WORK ORDER:
Restate every entry word for word.

┌─ MATERIAL FOR THE TASK

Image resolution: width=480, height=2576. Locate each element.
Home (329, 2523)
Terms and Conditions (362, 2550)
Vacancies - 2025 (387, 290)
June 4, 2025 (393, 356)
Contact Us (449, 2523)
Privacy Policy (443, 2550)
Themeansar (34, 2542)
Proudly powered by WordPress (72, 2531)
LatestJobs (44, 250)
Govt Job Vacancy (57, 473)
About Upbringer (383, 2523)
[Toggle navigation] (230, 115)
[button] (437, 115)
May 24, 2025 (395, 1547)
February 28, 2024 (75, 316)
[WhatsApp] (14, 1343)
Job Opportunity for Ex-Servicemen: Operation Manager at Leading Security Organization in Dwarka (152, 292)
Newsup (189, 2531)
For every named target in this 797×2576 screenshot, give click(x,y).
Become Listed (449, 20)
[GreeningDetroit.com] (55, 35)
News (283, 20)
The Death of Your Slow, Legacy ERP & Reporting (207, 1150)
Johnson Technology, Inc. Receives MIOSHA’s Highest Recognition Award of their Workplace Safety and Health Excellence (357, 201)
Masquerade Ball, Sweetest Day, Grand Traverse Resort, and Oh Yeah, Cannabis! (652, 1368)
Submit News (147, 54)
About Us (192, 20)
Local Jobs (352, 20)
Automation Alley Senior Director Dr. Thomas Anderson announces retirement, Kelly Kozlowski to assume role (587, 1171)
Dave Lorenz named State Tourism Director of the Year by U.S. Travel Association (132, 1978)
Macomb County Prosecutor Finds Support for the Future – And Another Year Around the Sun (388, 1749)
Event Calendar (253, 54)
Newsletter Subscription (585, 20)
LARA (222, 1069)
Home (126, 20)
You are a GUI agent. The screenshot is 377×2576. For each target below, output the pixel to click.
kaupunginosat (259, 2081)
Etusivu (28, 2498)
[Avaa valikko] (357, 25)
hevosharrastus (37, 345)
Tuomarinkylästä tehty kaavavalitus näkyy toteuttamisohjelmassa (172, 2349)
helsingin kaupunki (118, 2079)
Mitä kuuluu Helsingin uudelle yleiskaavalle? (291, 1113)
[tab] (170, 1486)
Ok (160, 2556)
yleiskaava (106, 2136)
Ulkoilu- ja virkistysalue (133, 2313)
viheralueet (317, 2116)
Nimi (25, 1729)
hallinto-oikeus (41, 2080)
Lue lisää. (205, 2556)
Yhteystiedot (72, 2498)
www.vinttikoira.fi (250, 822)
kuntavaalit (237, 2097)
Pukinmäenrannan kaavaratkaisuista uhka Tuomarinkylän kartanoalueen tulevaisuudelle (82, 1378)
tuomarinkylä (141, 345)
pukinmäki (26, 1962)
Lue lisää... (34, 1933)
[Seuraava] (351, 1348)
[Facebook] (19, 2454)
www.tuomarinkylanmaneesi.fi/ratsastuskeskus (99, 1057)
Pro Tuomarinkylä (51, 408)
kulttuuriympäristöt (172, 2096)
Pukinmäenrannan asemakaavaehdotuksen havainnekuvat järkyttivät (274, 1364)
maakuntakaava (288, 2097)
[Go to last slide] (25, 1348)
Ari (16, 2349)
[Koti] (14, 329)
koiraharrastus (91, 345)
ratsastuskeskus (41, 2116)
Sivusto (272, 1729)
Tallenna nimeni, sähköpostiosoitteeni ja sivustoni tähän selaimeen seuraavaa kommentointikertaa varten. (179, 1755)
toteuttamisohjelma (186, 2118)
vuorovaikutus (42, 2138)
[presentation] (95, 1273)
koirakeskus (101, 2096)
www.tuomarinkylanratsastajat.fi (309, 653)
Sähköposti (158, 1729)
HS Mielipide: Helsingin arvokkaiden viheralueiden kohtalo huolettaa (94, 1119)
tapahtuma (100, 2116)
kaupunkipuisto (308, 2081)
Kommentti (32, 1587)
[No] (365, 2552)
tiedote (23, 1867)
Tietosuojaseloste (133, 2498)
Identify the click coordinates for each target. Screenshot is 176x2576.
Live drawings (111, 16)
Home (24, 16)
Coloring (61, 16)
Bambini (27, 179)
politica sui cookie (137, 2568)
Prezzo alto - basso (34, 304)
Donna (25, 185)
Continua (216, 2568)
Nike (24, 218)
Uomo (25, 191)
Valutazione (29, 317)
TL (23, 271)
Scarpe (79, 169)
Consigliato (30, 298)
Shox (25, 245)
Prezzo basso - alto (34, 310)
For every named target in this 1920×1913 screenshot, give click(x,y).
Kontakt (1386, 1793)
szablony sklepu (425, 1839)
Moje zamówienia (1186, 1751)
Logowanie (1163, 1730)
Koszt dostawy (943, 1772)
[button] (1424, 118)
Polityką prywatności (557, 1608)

└─

SOLVED PROBLEM:
Image resolution: width=480, height=2576. Locate each element.
Home (329, 2523)
Terms and Conditions (362, 2550)
Vacancies - 2025 (387, 290)
June 4, 2025 (393, 356)
Contact Us (449, 2523)
Privacy Policy (443, 2550)
Themeansar (34, 2542)
Proudly powered by WordPress (72, 2531)
LatestJobs (44, 250)
Govt Job Vacancy (57, 473)
About Upbringer (383, 2523)
[Toggle navigation] (230, 115)
[button] (437, 115)
May 24, 2025 (395, 1547)
February 28, 2024 (75, 316)
[WhatsApp] (14, 1343)
Job Opportunity for Ex-Servicemen: Operation Manager at Leading Security Organization in Dwarka (152, 292)
Newsup (189, 2531)
For every named target in this 797×2576 screenshot, give click(x,y).
Become Listed (449, 20)
[GreeningDetroit.com] (55, 35)
News (283, 20)
The Death of Your Slow, Legacy ERP & Reporting (207, 1150)
Johnson Technology, Inc. Receives MIOSHA’s Highest Recognition Award of their Workplace Safety and Health Excellence (357, 201)
Masquerade Ball, Sweetest Day, Grand Traverse Resort, and Oh Yeah, Cannabis! (652, 1368)
Submit News (147, 54)
About Us (192, 20)
Local Jobs (352, 20)
Automation Alley Senior Director Dr. Thomas Anderson announces retirement, Kelly Kozlowski to assume role (587, 1171)
Dave Lorenz named State Tourism Director of the Year by U.S. Travel Association (132, 1978)
Macomb County Prosecutor Finds Support for the Future – And Another Year Around the Sun (388, 1749)
Event Calendar (253, 54)
Newsletter Subscription (585, 20)
LARA (222, 1069)
Home (126, 20)
You are a GUI agent. The screenshot is 377×2576. For each target below, output the pixel to click.
kaupunginosat (259, 2081)
Etusivu (28, 2498)
[Avaa valikko] (357, 25)
hevosharrastus (37, 345)
Tuomarinkylästä tehty kaavavalitus näkyy toteuttamisohjelmassa (172, 2349)
helsingin kaupunki (118, 2079)
Mitä kuuluu Helsingin uudelle yleiskaavalle? (291, 1113)
[tab] (170, 1486)
Ok (160, 2556)
yleiskaava (106, 2136)
Ulkoilu- ja virkistysalue (133, 2313)
viheralueet (317, 2116)
Nimi (25, 1729)
hallinto-oikeus (41, 2080)
Lue lisää. (205, 2556)
Yhteystiedot (72, 2498)
www.vinttikoira.fi (250, 822)
kuntavaalit (237, 2097)
Pukinmäenrannan kaavaratkaisuista uhka Tuomarinkylän kartanoalueen tulevaisuudelle (82, 1378)
tuomarinkylä (141, 345)
pukinmäki (26, 1962)
Lue lisää... (34, 1933)
[Seuraava] (351, 1348)
[Facebook] (19, 2454)
www.tuomarinkylanmaneesi.fi/ratsastuskeskus (99, 1057)
Pro Tuomarinkylä (51, 408)
kulttuuriympäristöt (172, 2096)
Pukinmäenrannan asemakaavaehdotuksen havainnekuvat järkyttivät (274, 1364)
maakuntakaava (288, 2097)
[Go to last slide] (25, 1348)
Ari (16, 2349)
[Koti] (14, 329)
koiraharrastus (91, 345)
ratsastuskeskus (41, 2116)
Sivusto (272, 1729)
Tallenna nimeni, sähköpostiosoitteeni ja sivustoni tähän selaimeen seuraavaa kommentointikertaa varten. (179, 1755)
toteuttamisohjelma (186, 2118)
vuorovaikutus (42, 2138)
[presentation] (95, 1273)
koirakeskus (101, 2096)
www.tuomarinkylanratsastajat.fi (309, 653)
Sähköposti (158, 1729)
HS Mielipide: Helsingin arvokkaiden viheralueiden kohtalo huolettaa (94, 1119)
tapahtuma (100, 2116)
kaupunkipuisto (308, 2081)
Kommentti (32, 1587)
[No] (365, 2552)
tiedote (23, 1867)
Tietosuojaseloste (133, 2498)
Identify the click coordinates for each target. Screenshot is 176x2576.
Live drawings (111, 16)
Home (24, 16)
Coloring (61, 16)
Bambini (27, 179)
politica sui cookie (137, 2568)
Prezzo alto - basso (34, 304)
Donna (25, 185)
Continua (216, 2568)
Nike (24, 218)
Uomo (25, 191)
Valutazione (29, 317)
TL (23, 271)
Scarpe (79, 169)
Consigliato (30, 298)
Shox (25, 245)
Prezzo basso - alto (34, 310)
For every named target in this 1920×1913 screenshot, give click(x,y).
Kontakt (1386, 1793)
szablony sklepu (425, 1839)
Moje zamówienia (1186, 1751)
Logowanie (1163, 1730)
Koszt dostawy (943, 1772)
[button] (1424, 118)
Polityką prywatności (557, 1608)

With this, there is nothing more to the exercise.